Stephen Muzhingi has won the Comrades Marathon for the second time, he overtook Claude Moshiywa and kept his four minute lead from about 20km from the finish line.
The world’s greatest ultra-marathon, 90 kilometres long, the Comrades is a South African institution, internationally recognised for the body-sapping challenge it poses and the camaraderie it fosters among its thousands of participants.
The Comrades is run between the capital of the Kwazulu-Natal province, Pietermaritzburg and the coastal city of Durban, the race alternates annually between the “up run” from Durban and the “down run” from Pietermaritzburg.
Last year, Stephen Muzhingi became the first Zimbabwean winner of the Comrades Marathon in 2009 in the second fastest time ever recorded: five hours, 23 minutes and 27 seconds.

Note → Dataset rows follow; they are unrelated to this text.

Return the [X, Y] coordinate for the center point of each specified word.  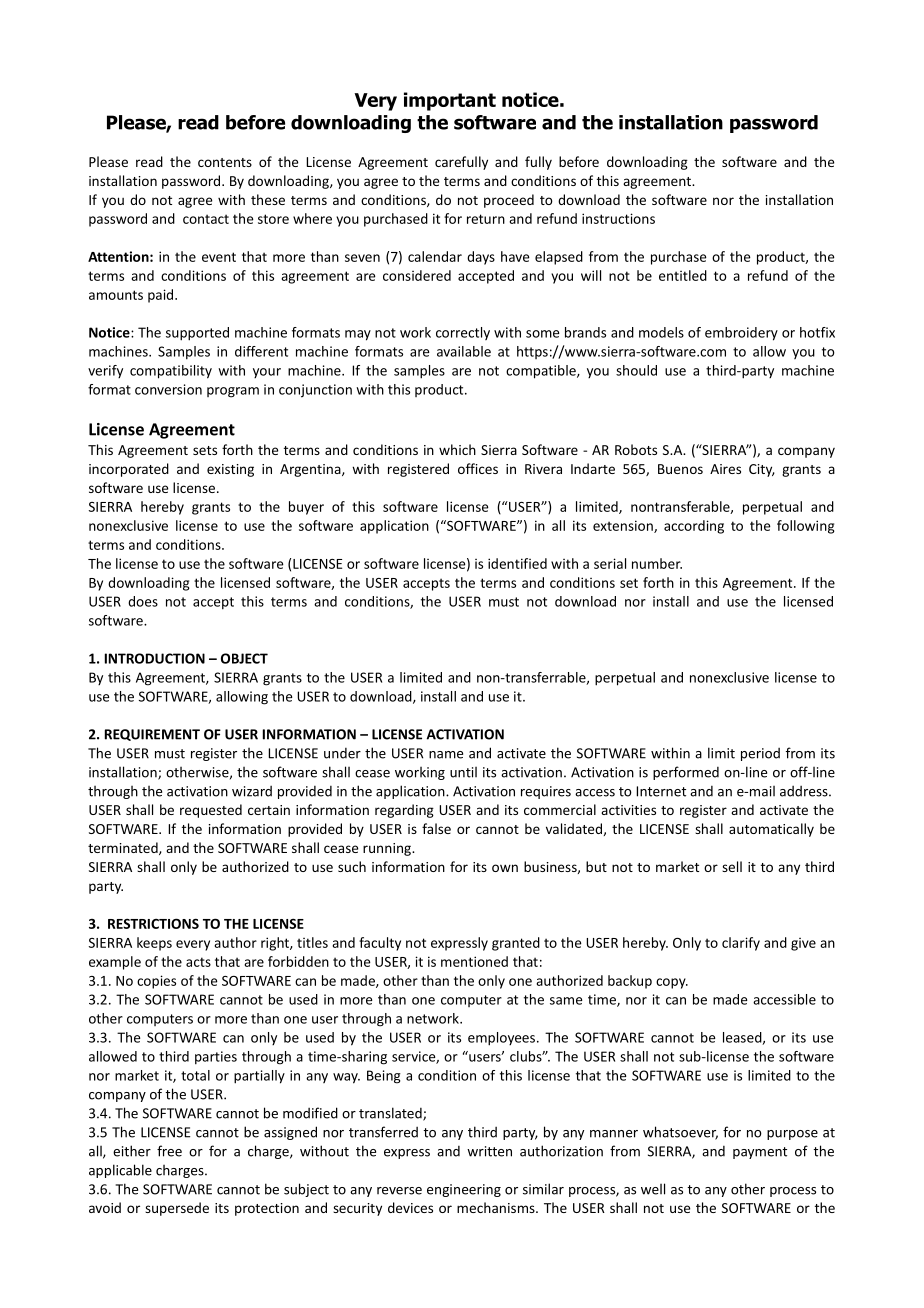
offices [478, 468]
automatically [771, 830]
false [436, 828]
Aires [725, 469]
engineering [464, 1190]
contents [225, 162]
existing [230, 470]
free [169, 1151]
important [450, 101]
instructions [618, 218]
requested [211, 811]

Shvetsov, going for his third win in succession, was struck by cramps nine kilometres from the finish and had to settle for second.

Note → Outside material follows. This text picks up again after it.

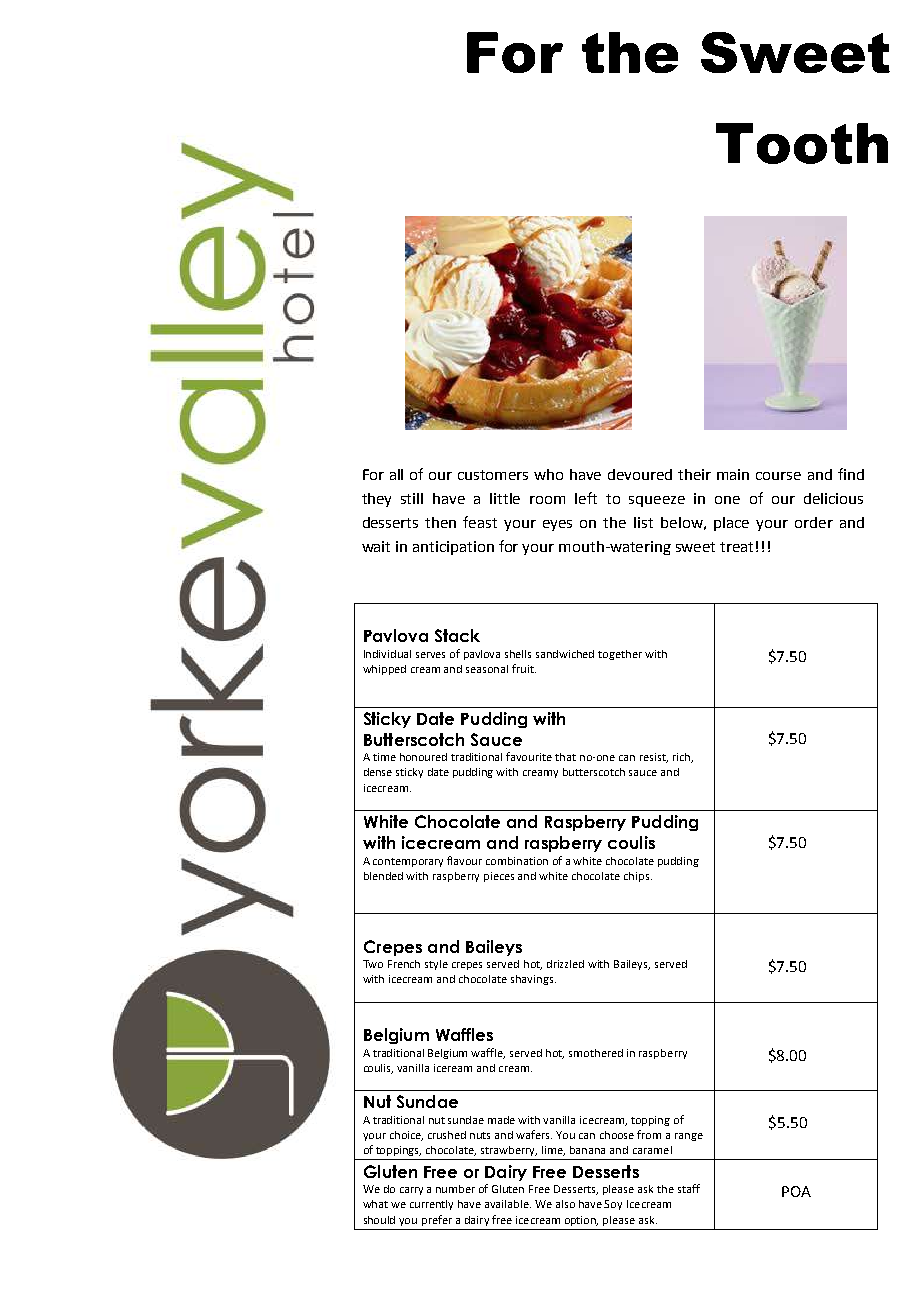 The width and height of the screenshot is (924, 1308). I want to click on still, so click(412, 498).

His real breakthrough came in 2007 when Stephen placed seventh in the Comrades and ever since then he has been focusing on improving his times. In 2009 before his comrades win, he came fourth in the Two Oceans Marathon with a time of three hours eleven minutes. The Durban based Zimbabwean, said that in 2009 he would be sending a portion of his prize money home to his family in Zimbabwe.
Vic Clapham, a First World War veteran came up with the idea for the Comrades as he wanted a living memorial to those South African soldiers killed in the war. Clapham, who had endured a 2 700-kilometre route march through sweltering German East Africa, wanted the memorial to be a unique test of the physical endurance of the entrants.